Das nun geförderte Krebszentrum in Äthiopien ist eines von zwei Projekten, das die Else Kröner-Fresenius-Stiftung aus 78 Bewerbungen ausgewählt hat und dem diese hohe Förderung zuteil wird. „Gebärmutterhalskrebs und Brustkrebs sind die häufigsten Krebserkrankungen in Äthiopien. Es geht auch darum, dort überhaupt erst einmal eine Forschung zu Brustkrebs aufzubauen. Die gibt es dort kaum. Jedes Jahr erkranken dort etwa 13.000 Menschen. Und anders als in Deutschland mit seiner guten Versorgung sterben in Äthiopien rund zwei Drittel der Erkrankten daran“, macht Dr. Kantelhardt deutlich. Insbesondere die Früherkennung, die ein wesentlicher Faktor für die Heilbarkeit der Erkrankungen darstelle, müsse verbessert werden.
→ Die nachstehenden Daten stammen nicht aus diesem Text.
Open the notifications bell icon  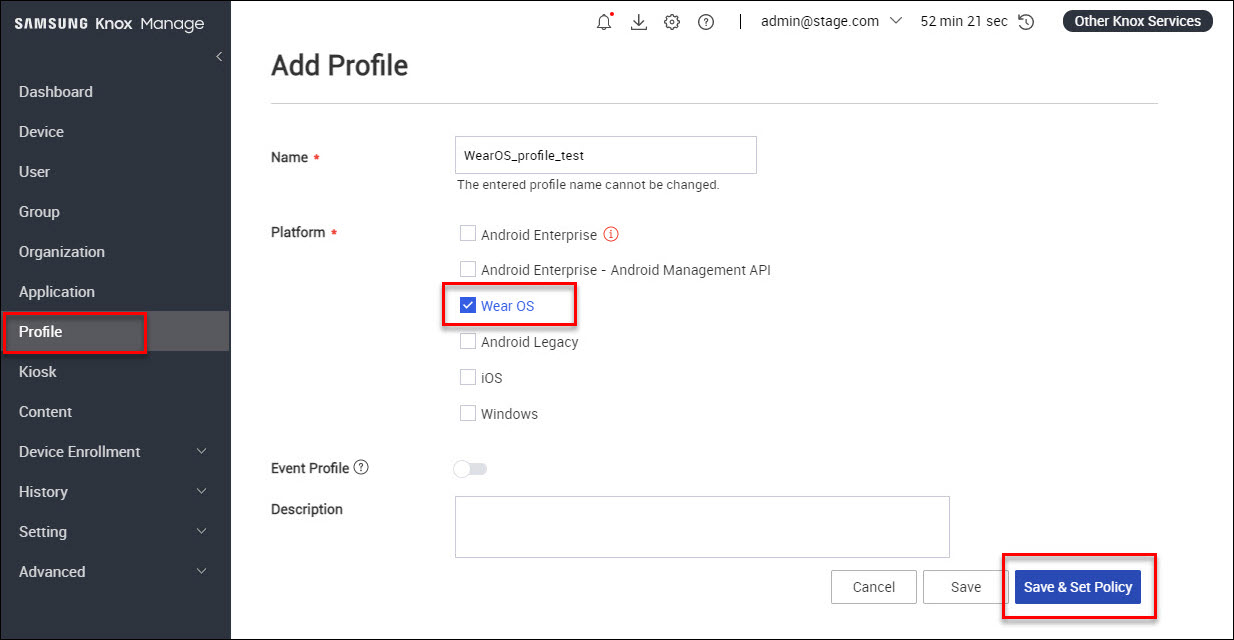(x=604, y=22)
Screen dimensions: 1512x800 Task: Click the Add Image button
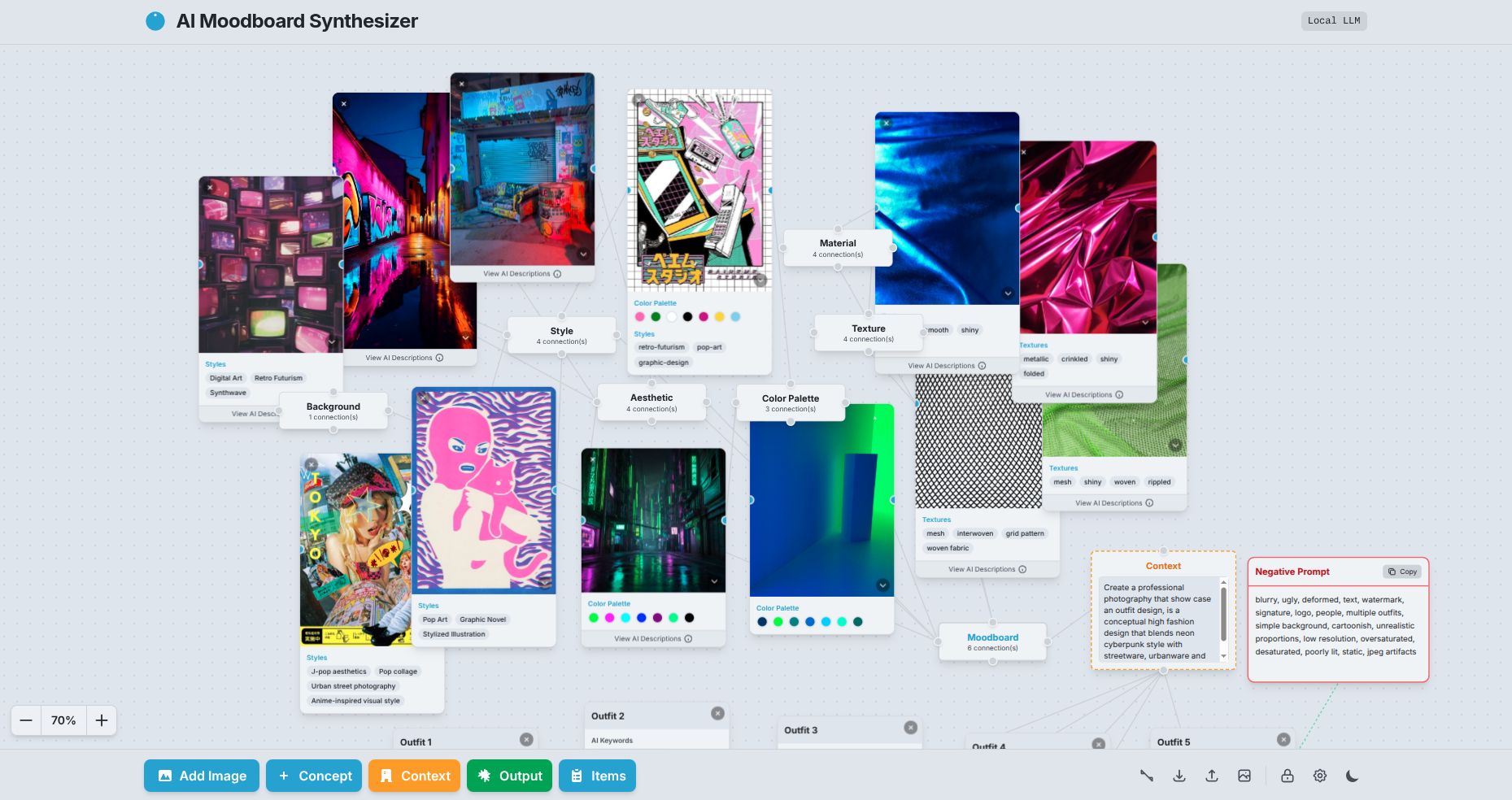pyautogui.click(x=202, y=776)
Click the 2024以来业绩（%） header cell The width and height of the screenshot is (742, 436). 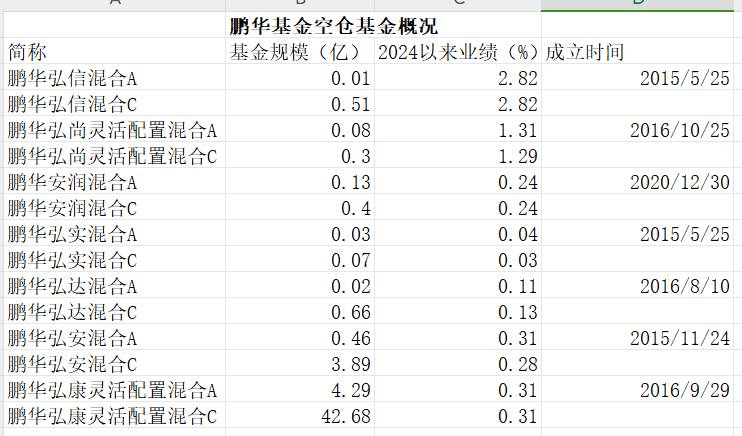point(458,52)
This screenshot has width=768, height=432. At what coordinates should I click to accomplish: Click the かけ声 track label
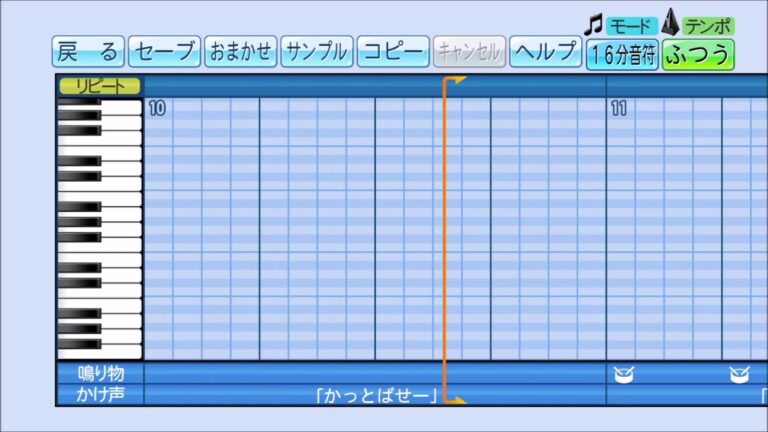coord(100,395)
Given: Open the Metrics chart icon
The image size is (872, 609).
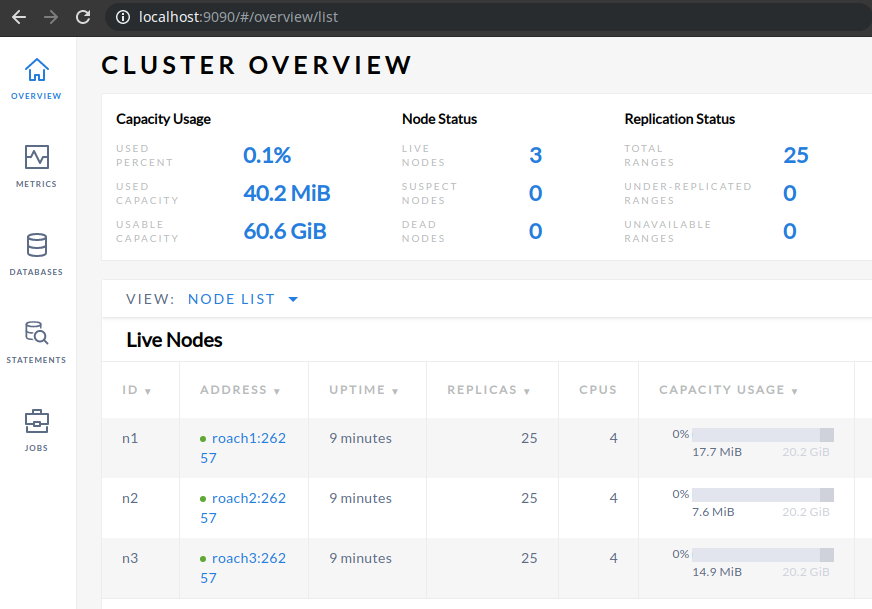Looking at the screenshot, I should 37,158.
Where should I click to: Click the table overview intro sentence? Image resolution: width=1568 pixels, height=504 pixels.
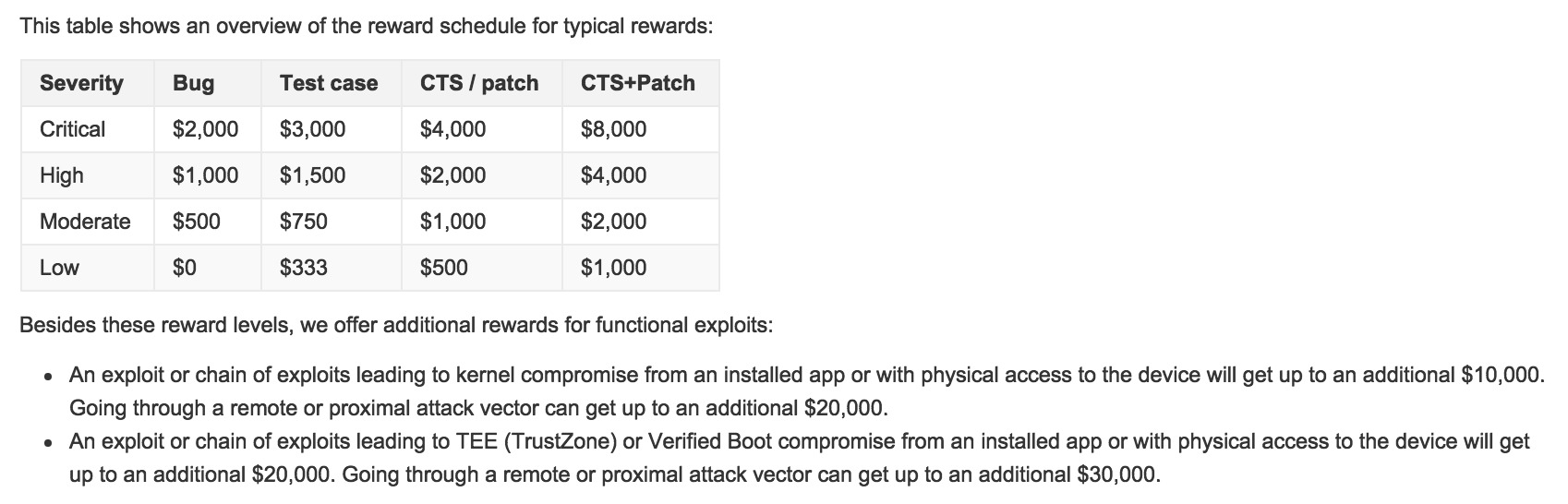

Die Förderung der EKFS dient deshalb vor allem dazu, eine frühere Diagnostik und folglich auch eine frühere Therapie zu etablieren. „Das alles geschieht in enger Abstimmung mit den Kolleginnen und Kollegen in Addis Abeba“, sagt Kantelhardt. Dazu gehöre die Anschaffung von Geräten, aber auch die Optimierung von Abläufen. Die neue Krebsklinik wird außerdem als Aus- und Weiterbildungsstandort für die Mitarbeiter der neuen regionalen Onkologie-Zentren dienen. Geplant ist eine enge Zusammenarbeit mit acht ländlichen regionalen Krankenhäusern und ihren Gesundheitszentren, um das geplante landesweite Gebärmutterhalskrebs-Screening zu optimieren. Darüber hinaus soll ein System auf Gemeindeebene entwickelt werden, um die Krebspatienten durch bestehende lokale Strukturen langfristig auch psychosozial zu unterstützen.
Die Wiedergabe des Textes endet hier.